UNT HEALTH SCIENCE CENTER RESEARCHERS AWARDED NATIONAL INSTITUTES OF HEALTH GRANT TO STUDY BINGE DRINKING

deFiebresinLab.jpg Christopher de Fiebre, PhD, assistant professor, and NancyEllen de Fiebre, senior research associate, both in the department of pharmacology and neuroscience at UNT Health Science Center, were recently awarded a grant from the National Institutes of Health to study the effects of binge drinking on brain function.

The project funded by the National Institute on Alcohol Abuse and Alcoholism will specifically look at binge drinking, the act of consuming large amounts of alcohol within a short period of time.

The practice of binge drinking, which is predominantly associated with adolescents and young adults, is also practiced by about 20 percent of the American population aged 12 and older, according to a 2001 National Household Survey on Drug Abuse. According to the NIAAA, 1,400 college students die every year from alcohol-related causes, and more than 150,000 students develop a health problem related to alcohol consumption. One of the health problems that can be related to binge drinking is brain damage.

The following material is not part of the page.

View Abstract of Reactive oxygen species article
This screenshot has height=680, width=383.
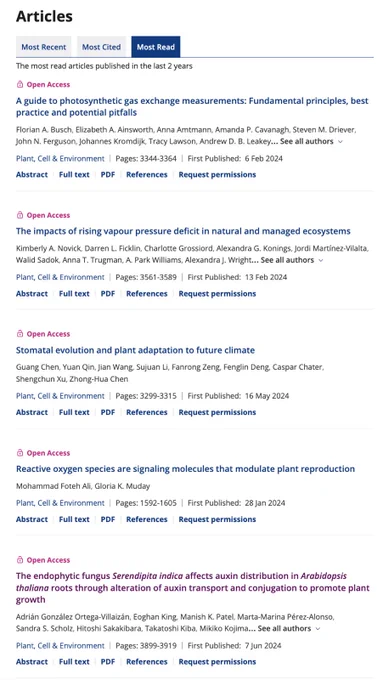(x=32, y=519)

According to Dr. de Fiebre, patients who end up in the emergency room as a result of binge drinking receive mostly supportive therapy at that point — respirators to keep the patient alive. Currently, no therapies are available to alleviate the brain damaging properties of an alcohol overdose. The researchers hope that results from this grant will fill this void.

“What we want to find out is the threshold where you’re going to start killing brain cells,” Dr. de Fiebre said. “When we find that threshold, we’ll be able to look at potential therapeutic treatments to keep the brain cells alive.”

The $362,688 grant will fund a two-year research project. The first year will be spent developing a mouse model of binge-drinking-induced neurotoxicity to define the minimum amount of alcohol that produces brain damage. The second year will be spent working with mice that are missing the alpha7 nicotinic receptor to determine if and how this receptor decreases the brain damaging effects of alcohol.

“Alcohol acts at dozens if not hundreds of different receptor sites,” Dr. de Fiebre said. “Our preliminary data suggest that the presence or absence of the receptors that nicotine acts at, the alpha7 receptor, may determine if you end up with a hangover, in the hospital or dead after a night of binge drinking.”

The next two years of work funded by the NIAA will help corraborate the de Fiebres’ previous work. And if Dr. de Fiebre’s hypothesis proves to be true, the results could be used in studies of other types of brain-damaging diseases such as Alzheimer’s disease.